BELLEVILLE, ON, Oct. 17, 2012 /CNW/ - First Ornge. Now Yllow. Instead of celebrating "Small Business Week", fifteen (15) independent school bus operators in Eastern Ontario will be going to court on Thursday to seek an injunction against their only customer - Tri-Board Student Transportation Services of Napanee, ON. Tri-Board coordinates home-to-school student transportation for three school boards: Limestone District School Board, Algonquin and Lakeshore Catholic District School Board, and Hastings and Prince Edward District School Board, serving the families of Frontenac, Lennox & Addington and Hastings and Prince Edward Counties.

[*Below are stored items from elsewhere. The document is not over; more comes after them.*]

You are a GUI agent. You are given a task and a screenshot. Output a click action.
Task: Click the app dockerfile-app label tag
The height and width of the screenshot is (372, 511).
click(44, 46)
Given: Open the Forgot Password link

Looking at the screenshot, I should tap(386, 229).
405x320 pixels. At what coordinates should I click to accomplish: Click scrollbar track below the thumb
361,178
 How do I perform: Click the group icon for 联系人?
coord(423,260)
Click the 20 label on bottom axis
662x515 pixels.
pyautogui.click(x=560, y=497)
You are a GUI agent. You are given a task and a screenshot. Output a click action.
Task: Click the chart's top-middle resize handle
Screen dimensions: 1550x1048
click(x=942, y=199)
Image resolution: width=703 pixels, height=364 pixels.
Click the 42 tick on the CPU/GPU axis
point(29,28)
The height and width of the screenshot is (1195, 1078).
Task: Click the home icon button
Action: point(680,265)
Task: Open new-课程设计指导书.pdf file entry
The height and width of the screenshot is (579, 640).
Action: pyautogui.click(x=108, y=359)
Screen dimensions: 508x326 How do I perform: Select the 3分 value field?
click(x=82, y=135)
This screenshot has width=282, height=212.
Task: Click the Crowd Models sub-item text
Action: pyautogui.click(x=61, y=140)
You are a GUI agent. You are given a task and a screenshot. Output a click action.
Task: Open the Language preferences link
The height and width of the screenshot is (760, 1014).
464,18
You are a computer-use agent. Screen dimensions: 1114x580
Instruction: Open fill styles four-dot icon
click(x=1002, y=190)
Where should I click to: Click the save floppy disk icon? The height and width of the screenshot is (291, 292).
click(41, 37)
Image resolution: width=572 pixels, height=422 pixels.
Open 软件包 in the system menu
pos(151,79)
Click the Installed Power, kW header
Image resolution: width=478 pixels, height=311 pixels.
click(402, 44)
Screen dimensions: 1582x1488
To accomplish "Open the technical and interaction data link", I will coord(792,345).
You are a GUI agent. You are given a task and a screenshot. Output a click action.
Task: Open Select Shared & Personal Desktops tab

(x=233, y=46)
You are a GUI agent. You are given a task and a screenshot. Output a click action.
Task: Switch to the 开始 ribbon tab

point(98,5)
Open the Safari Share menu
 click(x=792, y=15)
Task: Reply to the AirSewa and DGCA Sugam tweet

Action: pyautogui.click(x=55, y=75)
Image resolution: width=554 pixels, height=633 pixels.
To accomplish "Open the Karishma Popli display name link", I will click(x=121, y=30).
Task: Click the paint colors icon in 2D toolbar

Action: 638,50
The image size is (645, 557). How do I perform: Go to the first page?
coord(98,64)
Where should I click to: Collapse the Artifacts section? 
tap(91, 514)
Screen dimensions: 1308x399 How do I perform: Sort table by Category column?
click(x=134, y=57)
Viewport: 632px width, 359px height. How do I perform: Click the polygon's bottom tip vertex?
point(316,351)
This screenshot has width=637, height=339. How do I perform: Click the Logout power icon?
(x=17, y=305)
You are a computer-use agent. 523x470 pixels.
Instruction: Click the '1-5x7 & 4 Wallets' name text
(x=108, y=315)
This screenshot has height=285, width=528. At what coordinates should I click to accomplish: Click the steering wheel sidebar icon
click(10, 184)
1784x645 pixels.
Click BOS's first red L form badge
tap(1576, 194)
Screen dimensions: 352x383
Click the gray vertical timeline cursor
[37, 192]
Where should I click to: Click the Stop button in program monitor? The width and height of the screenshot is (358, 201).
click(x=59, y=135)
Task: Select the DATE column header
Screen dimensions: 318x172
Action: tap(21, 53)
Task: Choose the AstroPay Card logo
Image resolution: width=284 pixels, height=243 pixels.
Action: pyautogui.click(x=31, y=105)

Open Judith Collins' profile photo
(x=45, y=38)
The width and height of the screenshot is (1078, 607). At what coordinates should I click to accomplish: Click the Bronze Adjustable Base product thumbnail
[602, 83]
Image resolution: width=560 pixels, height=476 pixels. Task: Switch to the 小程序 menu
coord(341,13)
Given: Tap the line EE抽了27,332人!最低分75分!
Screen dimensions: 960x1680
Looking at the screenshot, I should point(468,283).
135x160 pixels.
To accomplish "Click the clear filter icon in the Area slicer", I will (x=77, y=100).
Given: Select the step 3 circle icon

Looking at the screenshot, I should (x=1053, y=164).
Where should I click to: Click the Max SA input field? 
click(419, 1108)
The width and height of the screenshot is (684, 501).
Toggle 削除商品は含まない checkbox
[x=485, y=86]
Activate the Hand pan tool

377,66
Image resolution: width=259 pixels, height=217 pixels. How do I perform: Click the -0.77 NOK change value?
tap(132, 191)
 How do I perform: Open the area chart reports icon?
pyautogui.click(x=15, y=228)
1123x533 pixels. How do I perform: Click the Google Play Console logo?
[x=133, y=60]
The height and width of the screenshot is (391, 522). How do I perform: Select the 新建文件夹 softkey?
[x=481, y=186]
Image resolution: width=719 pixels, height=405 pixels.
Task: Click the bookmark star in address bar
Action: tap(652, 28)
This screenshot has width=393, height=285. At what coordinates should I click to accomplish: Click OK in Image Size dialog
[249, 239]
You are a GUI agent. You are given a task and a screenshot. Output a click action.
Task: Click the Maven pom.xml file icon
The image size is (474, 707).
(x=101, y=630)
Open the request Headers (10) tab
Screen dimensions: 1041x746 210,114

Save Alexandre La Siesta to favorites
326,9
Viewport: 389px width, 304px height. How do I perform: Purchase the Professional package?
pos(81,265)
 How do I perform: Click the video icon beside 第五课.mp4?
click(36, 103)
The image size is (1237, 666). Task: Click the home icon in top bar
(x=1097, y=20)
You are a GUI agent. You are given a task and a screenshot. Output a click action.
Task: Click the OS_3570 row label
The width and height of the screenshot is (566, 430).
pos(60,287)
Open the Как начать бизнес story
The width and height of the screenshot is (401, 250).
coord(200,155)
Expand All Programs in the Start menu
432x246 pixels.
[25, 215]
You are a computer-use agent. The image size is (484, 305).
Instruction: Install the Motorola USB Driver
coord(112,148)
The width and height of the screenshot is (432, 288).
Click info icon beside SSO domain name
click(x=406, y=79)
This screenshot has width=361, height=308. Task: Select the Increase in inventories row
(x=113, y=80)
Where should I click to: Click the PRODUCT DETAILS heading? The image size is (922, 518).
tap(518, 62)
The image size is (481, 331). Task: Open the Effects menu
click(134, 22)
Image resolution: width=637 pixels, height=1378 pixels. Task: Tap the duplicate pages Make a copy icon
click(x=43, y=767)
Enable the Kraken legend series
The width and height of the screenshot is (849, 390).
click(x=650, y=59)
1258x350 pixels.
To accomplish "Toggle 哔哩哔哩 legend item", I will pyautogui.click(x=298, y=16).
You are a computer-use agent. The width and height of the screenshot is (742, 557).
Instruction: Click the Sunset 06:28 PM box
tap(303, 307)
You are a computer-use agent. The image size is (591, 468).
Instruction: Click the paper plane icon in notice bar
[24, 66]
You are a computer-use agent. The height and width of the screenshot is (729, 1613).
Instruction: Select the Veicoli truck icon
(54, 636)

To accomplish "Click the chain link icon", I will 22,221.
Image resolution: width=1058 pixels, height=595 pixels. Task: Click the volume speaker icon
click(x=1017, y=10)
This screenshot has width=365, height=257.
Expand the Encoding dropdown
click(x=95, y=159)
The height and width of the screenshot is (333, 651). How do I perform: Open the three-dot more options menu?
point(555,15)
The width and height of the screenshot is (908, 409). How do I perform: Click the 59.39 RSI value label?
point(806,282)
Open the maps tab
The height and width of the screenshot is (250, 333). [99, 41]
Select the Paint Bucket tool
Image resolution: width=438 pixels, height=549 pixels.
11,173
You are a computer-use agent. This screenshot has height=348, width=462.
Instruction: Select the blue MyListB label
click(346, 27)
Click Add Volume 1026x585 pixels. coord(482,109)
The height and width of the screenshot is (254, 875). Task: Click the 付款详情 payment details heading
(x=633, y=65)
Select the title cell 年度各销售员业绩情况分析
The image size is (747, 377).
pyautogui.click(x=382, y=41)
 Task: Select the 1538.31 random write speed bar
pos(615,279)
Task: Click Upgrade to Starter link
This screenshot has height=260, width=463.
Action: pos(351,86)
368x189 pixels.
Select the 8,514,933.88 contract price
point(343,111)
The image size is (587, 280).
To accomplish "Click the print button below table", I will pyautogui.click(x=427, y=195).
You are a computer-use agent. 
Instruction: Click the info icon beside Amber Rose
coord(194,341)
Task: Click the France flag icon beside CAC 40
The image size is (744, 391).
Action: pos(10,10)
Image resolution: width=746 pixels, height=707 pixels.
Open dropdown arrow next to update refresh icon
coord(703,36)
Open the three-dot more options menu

Tri-Board issued a 160-page Request for Proposal (RFP) on September 17th. The deadline for submissions is October 31st. Once the RFPs are evaluated, as few as 5 of the 71 companies that have picked up RFP documents will be given routes for the 5 year contract. Local businesses can't wait 5 years. School bus RFPs have been proven to wipe out 90% of the competition in the first round, and result in monopolies and much higher rates, according to a 1991 Auditor General Report. As foreshadowed by the Drummond Report, school bus transportation may soon cost families out-of-pocket, or be eliminated altogether, like California.
Given the urgency of the matter and the irreparable harm that the process will inflict on the school bus industry, the operators are seeking an interim and permanent injunction restraining the closing of the RFP until a court can hear their lawsuit and determine whether there are breaches of contract and breaches of the duty of fairness. This case will have province-wide implications.
All of the plaintiffs have provided excellent service to Tri-Board for years. Sherry Barker of Al Parkhurst Transportation Ltd - in business since 1957 - has been running the family business since her father, Jim, passed away suddenly in 2010. "If I could avoid going to court you know I would. We have been left with no choice." Ted Boldrick of Boldick Bus Service Ltd. in Tweed worries what his demise will mean for his local town. "I contribute $1.2 million to the local economy. When I'm gone, that income will be gone too." A copy of the Statement of Claim is available at www.isboa.ca
In January of this year, the Honourable Coulter Osborne, former Associate Chief Justice of Ontario and the former Provincial Integrity Commissioner, released a report on Competitive Procurement in Student Transportation. He called for the process to be delayed and for an independent third party to investigate better approaches "…with fewer casualties and downstream risks." So far the government has ignored Mr. Osborne's recommendations. Local trustees have been effectively removed from any oversight of Tri-Board for years.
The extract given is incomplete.